Si vous ne connaissez pas tous les chemins, si vous n'avez pas soin de vous munir de guides sûrs et fidèles pour vous conduire par les routes que vous ignorerez, vous ne parviendrez pas au terme que vous vous proposez, vous serez dupe des ennemis ; vous ne méritez pas de commander.
Si vous ne savez pas combiner quatre et cinq tout à la fois, vos troupes ne sauraient aller de pair avec celles des pa et des ouang. ' o
Lorsque les pa et les ouang avaient à faire la guerre contre quelque grand prince, ils s'unissaient entr'eux, ils tâchaient de troubler tout l'univers, ils mettaient dans leur parti le plus de monde qu'il leur était possible, ils recherchaient surtout l'amitié de leurs voisins, ils l'achetaient même bien cher, s'il le fallait : ils ne donnaient pas à l'ennemi le temps de se reconnaître, encore moins celui d'avoir recours à ses alliés et de rassembler toutes ses forces, ils l'attaquaient lorsqu'il n'était pas encore en état de défense ; aussi, s'ils faisaient le siège d'une ville, ils s'en rendaient maîtres à coup sûr. S'ils voulaient conquérir une province, elle était à eux ; quelque grands avantages qu'ils se fussent d'abord procurés, ils ne s'endormaient pas, ils ne laissaient jamais leur armée s'amollir par l'oisiveté ou la débauche, ils entretenaient une exacte discipline, ils punissaient sévèrement, quand les cas l'exigeaient, ils donnaient libéralement des récompenses, lorsque les occasions le demandaient. Outre les lois ordinaires de la guerre, ils en faisaient de particulières, suivant les circonstances des temps et des lieux. Voulez-vous réussir ? prenez pour modèle de votre conduite celle que je viens de vous tracer ; regardez votre armée comme un seul homme que vous seriez chargé de conduire, ne lui motivez jamais votre manière d'agir ; faites-lui savoir exactement tous vos avantages, mais cachez-lui avec grand soin jusqu'à la moindre de vos pertes ; faites toutes vos démarches dans le plus grand secret ; éclairez toutes celles de l'ennemi, ne manquez pas de prendre les mesures les plus efficaces pour pouvoir vous assurer de la personne de leur général ; tâchez de l'avoir vif ou mort ; ne divisez jamais vos forces ; ne vous laissez jamais abattre à la vue d'un danger, quelque grand qu'il puisse être ; soyez vainqueur, ou mourez glorieusement.

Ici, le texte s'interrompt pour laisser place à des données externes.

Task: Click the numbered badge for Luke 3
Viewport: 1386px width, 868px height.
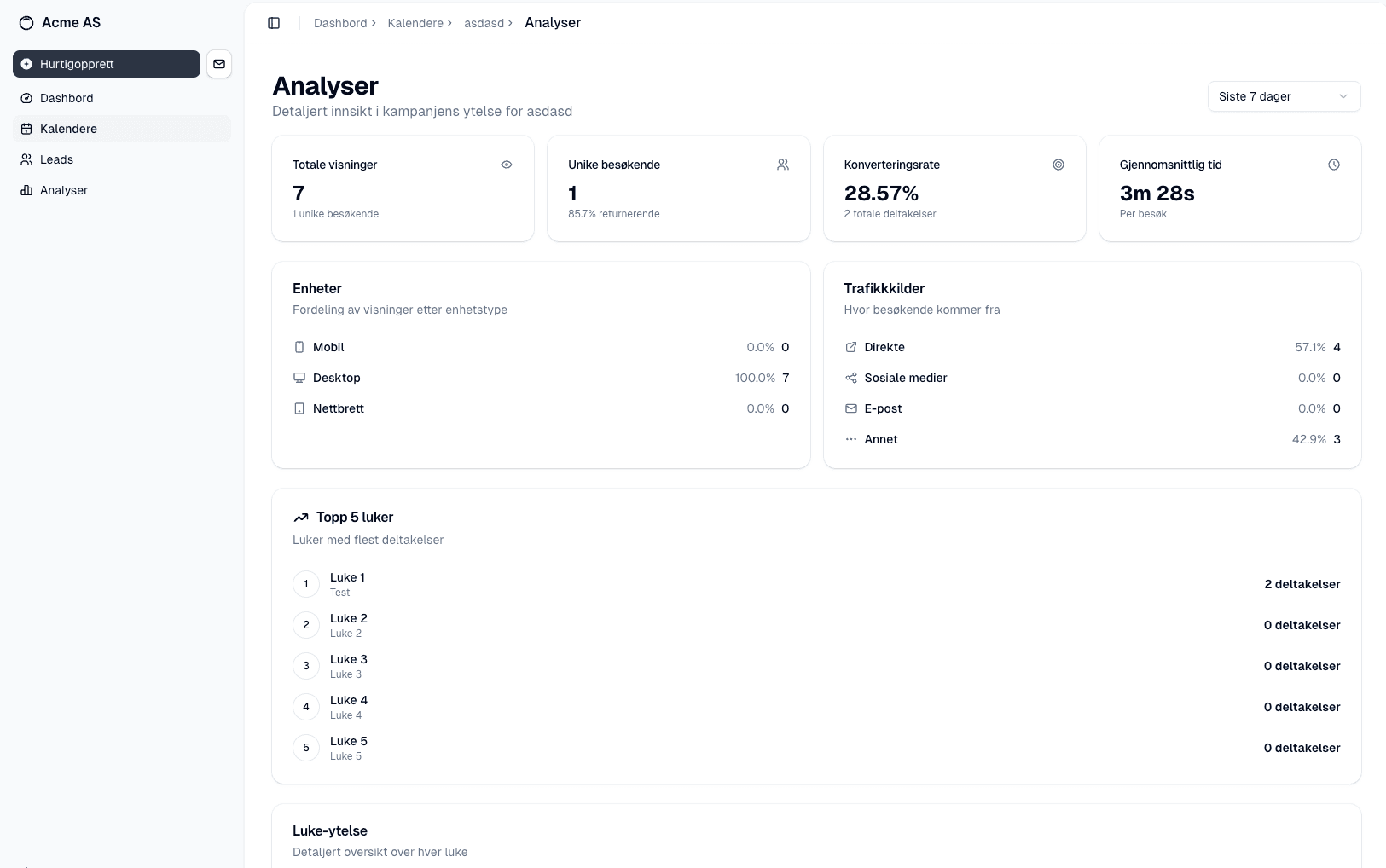Action: (x=306, y=666)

Dès que votre armée sera hors des frontières, faites en fermer les avenues, déchirez la partie du sceau qui est entre vos mains, ne souffrez pas qu'on écrive ou qu'on reçoive des nouvelles ; assemblez votre conseil dans le lieu destiné à honorer les ancêtres, et là, en présence de tout le monde, protestez-leur que vous êtes disposé à ne rien faire dont la honte puisse rejaillir sur eux ; après cela allez à l'ennemi.
Avant que la campagne soit commencée, soyez comme une jeune fille qui ne sort pas de la maison ; elle s'occupe des affaires du ménage, elle a soin de tout préparer, elle voit tout, elle entend tout, elle fait tout, elle ne se mêle d'aucune affaire en apparence. La campagne une fois commencée, vous devez avoir la promptitude d'un lièvre qui, se trouvant poursuivi par des chasseurs, tâcherait, par mille détours, de trouver enfin son gîte, pour s'y réfugier en sureté.